## Work order
Retype all the entries word for word, but omit the pictures.

::: Exercise material :::

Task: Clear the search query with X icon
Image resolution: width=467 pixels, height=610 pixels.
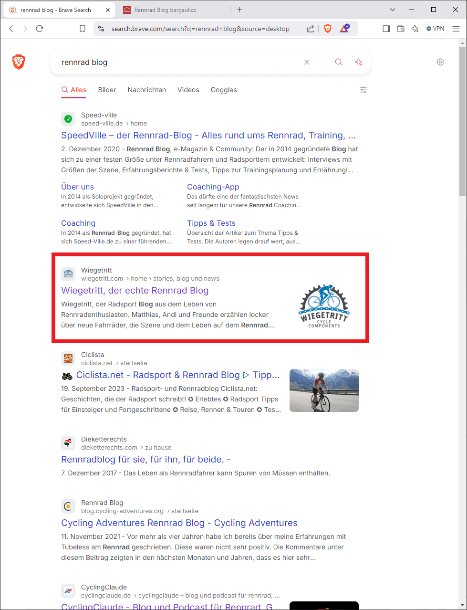Action: [307, 62]
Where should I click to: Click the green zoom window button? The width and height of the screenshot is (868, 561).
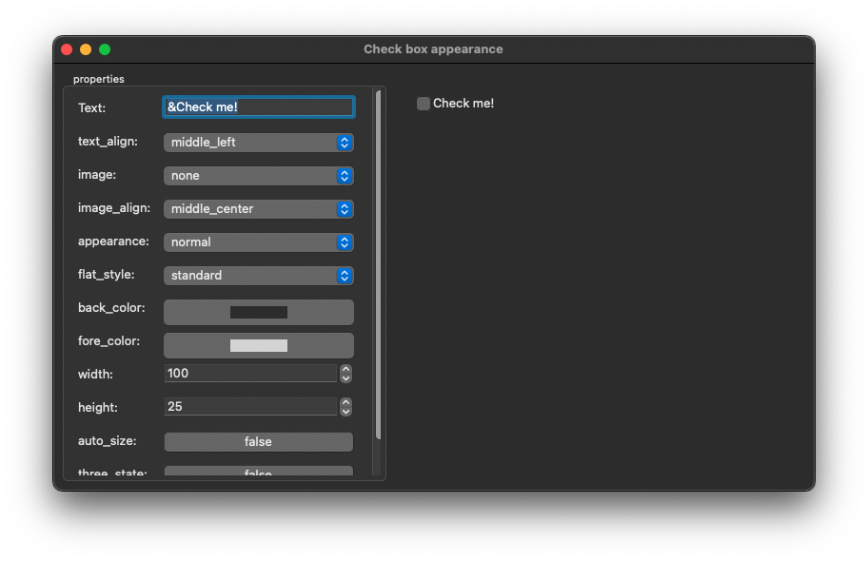[105, 49]
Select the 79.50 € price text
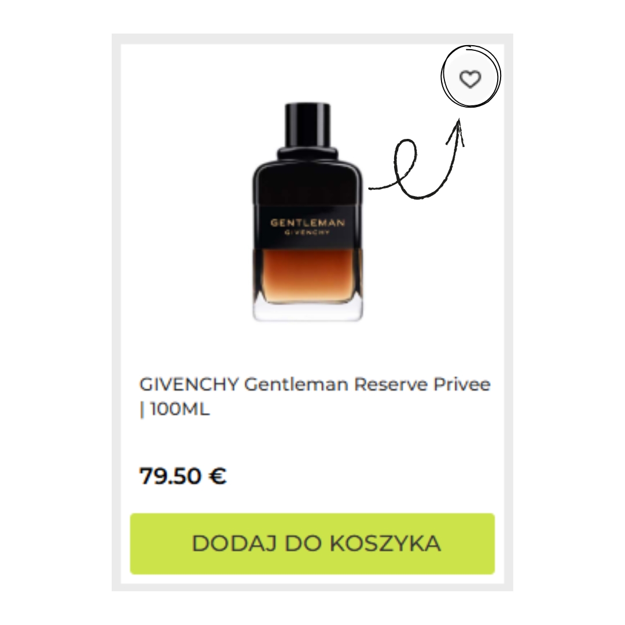Viewport: 625px width, 625px height. [183, 476]
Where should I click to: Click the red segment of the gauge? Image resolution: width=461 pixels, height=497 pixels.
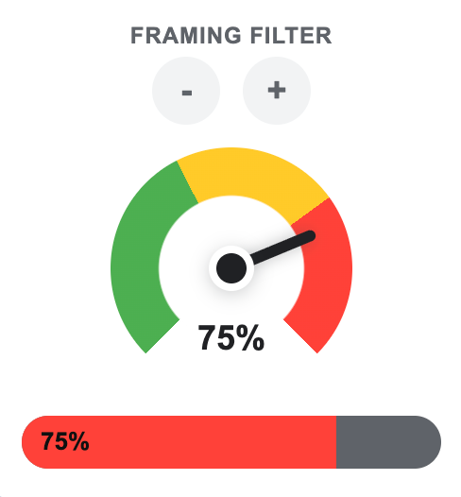tap(328, 279)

:::

## Solution below
Task: Clear the search query with X icon
Image resolution: width=467 pixels, height=610 pixels.
Action: [307, 62]
Where should I click to: Click the green zoom window button? The width and height of the screenshot is (868, 561).
[105, 49]
Select the 79.50 € price text
Viewport: 625px width, 625px height. [183, 476]
Where should I click to: Click the red segment of the gauge? Image resolution: width=461 pixels, height=497 pixels.
tap(328, 279)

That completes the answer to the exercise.